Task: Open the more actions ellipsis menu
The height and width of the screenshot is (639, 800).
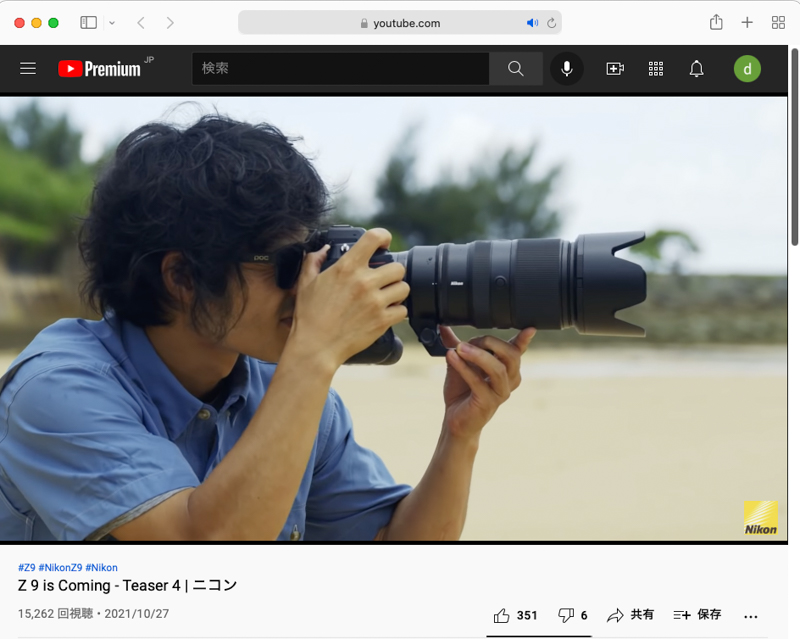Action: 751,616
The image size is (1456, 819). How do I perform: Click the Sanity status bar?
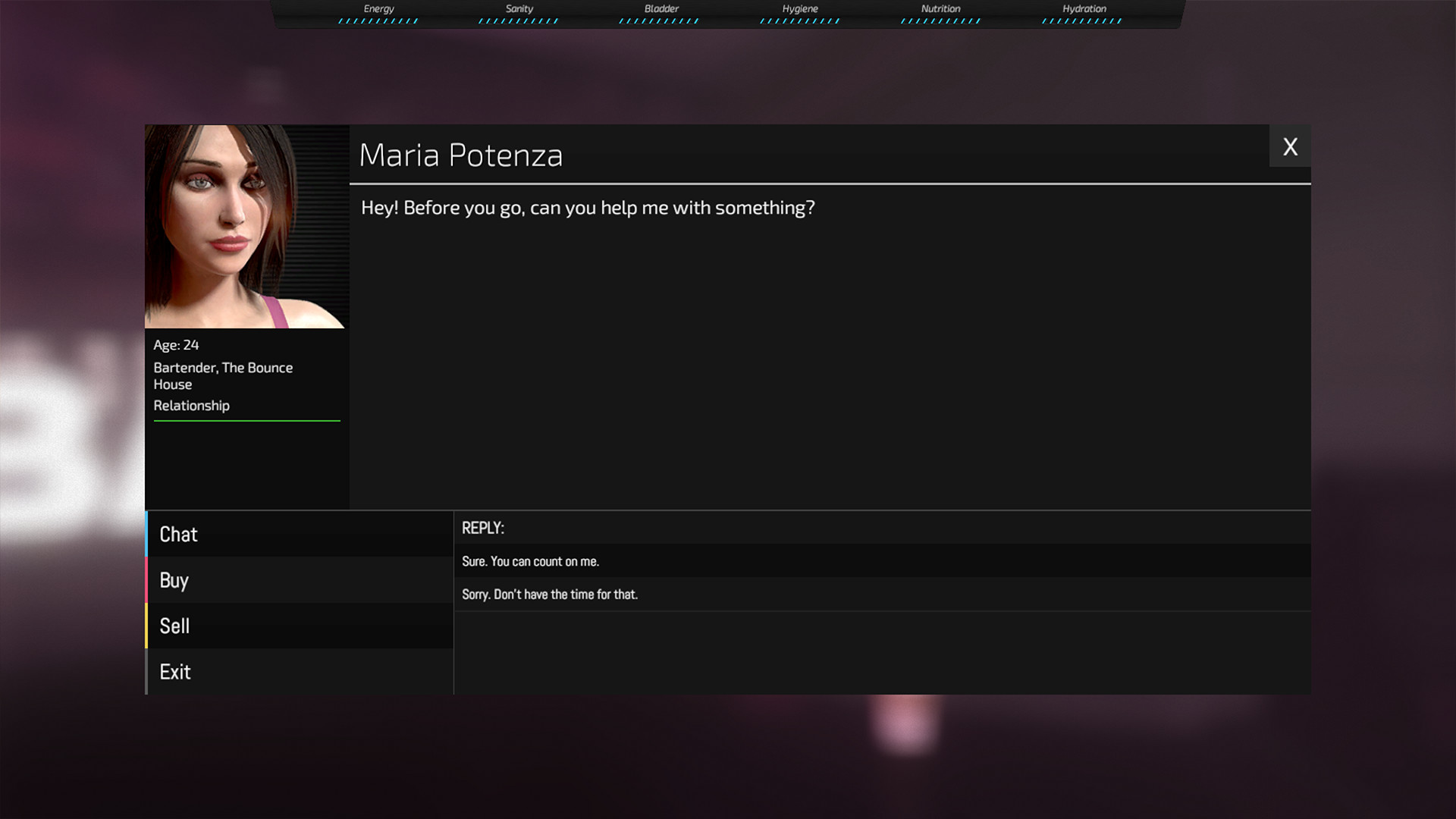(x=519, y=20)
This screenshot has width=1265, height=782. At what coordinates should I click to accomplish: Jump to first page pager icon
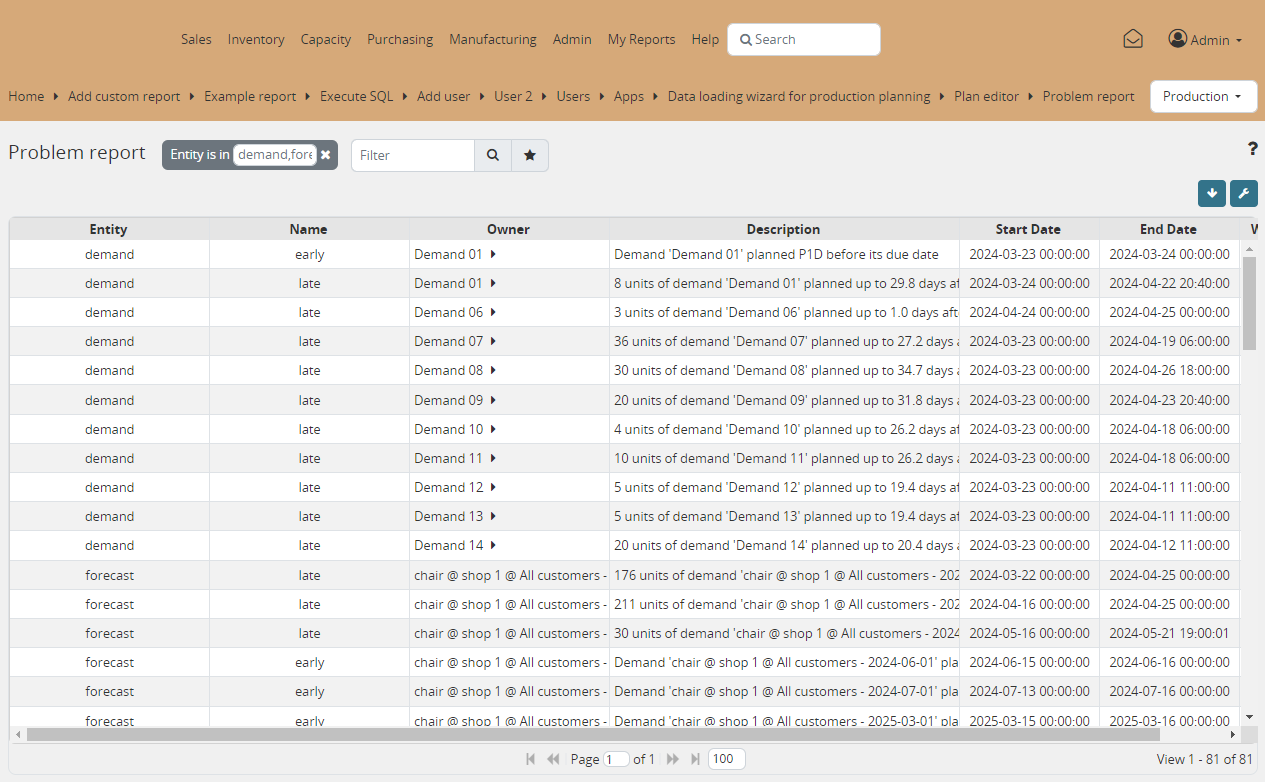point(530,759)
● ● ● ● ●
Please rewrite the records above with "screenshot" changed to "capture" wherever it occurs, keeping every other word as it stands. Leave out the pictures.

- Solution below
Task: Open the more actions ellipsis menu
The height and width of the capture is (639, 800).
Action: 751,616
The image size is (1456, 819). How do I perform: Click the Sanity status bar?
(x=519, y=20)
This capture has width=1265, height=782. At what coordinates should I click to accomplish: Jump to first page pager icon
point(530,759)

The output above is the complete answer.